The performances are generally quite good, especially for a Romero flick.  Unfortunately, the hand-held technique seems to devalue the efforts of the actors somewhat.  It also doesn't help that Romero's occasionally ripe dialogue and heavy-handed characterization comes across as a tad hackneyed.  Scott Wentworth as the laconic, British academic advisor really labors under this particular burden.

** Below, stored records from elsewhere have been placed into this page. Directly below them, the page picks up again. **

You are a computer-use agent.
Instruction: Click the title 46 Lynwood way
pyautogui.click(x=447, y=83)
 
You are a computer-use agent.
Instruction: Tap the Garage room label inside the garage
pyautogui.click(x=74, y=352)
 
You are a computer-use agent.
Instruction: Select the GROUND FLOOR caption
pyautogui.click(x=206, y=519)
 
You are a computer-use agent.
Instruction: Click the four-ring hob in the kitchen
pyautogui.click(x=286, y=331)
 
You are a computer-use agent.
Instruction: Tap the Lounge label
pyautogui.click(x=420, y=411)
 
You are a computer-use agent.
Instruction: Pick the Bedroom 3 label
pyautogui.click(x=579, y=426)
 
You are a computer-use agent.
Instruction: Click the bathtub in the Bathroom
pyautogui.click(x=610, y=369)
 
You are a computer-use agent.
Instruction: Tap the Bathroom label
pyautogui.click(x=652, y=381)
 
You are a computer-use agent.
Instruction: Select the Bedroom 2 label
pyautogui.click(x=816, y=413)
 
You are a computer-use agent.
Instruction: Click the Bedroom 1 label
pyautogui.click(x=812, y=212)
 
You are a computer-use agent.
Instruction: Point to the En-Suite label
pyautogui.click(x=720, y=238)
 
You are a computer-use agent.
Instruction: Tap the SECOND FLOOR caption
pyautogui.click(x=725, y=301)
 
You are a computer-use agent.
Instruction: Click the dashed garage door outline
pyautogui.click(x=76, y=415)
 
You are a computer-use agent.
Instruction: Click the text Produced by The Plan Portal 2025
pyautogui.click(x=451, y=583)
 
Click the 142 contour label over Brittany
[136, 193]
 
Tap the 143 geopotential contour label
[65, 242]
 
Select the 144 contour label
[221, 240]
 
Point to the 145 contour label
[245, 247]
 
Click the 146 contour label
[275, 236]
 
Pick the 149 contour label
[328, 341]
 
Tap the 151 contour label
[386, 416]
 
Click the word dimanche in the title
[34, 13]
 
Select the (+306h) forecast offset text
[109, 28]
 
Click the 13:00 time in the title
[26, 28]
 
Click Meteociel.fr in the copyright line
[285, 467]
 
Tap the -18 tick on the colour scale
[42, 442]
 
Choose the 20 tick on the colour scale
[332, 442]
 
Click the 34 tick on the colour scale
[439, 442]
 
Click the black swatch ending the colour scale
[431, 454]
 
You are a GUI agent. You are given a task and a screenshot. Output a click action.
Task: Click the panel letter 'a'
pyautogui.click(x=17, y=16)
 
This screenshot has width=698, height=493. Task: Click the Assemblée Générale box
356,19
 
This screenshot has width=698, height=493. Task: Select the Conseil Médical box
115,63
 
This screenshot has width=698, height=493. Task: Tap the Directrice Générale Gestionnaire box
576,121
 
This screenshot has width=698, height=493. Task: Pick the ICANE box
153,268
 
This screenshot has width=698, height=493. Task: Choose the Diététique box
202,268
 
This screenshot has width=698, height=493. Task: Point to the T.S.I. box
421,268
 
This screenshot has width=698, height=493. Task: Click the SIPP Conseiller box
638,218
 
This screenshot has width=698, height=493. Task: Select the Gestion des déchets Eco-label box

Although the production values look pretty solid, the found footage approach makes it seem needlessly cheap and amateurish.  If this actually was a student film, I'd be somewhat impressed but coming from an industry veteran like Romero, it's kinda weak-sauce.  To make matters even worse, Romero actually stoops to using generous dollops of CGI, which sticks out like a sore thumb.  Coming from one of the biggest proponents of practical, in camera splatter effects, this is pretty disappointing.

The sad fact is, having our point of view constantly linked to a conceptual "video camera" really is counter-productive when generating suspense.  For example, the "climactic" final act in Ridley's house is completely devoid of tension since the mansion's security cameras show us everything that's going on.   Sorry, but grainy footage of an actor in barely-discernible zombie make-up stumbling comically around until he runs into a character wielding a camcorder is barely engaging let alone scary.

At least Romero went through the trouble of infusing his story with some subtext, which is a helluva lot more then what most writer/directors do nowadays.  Unfortunately the technique chosen to tell the story is counter-intuitive to it's impact.  It's a failed experiment that probably looked a lot better on paper then in did the editing room.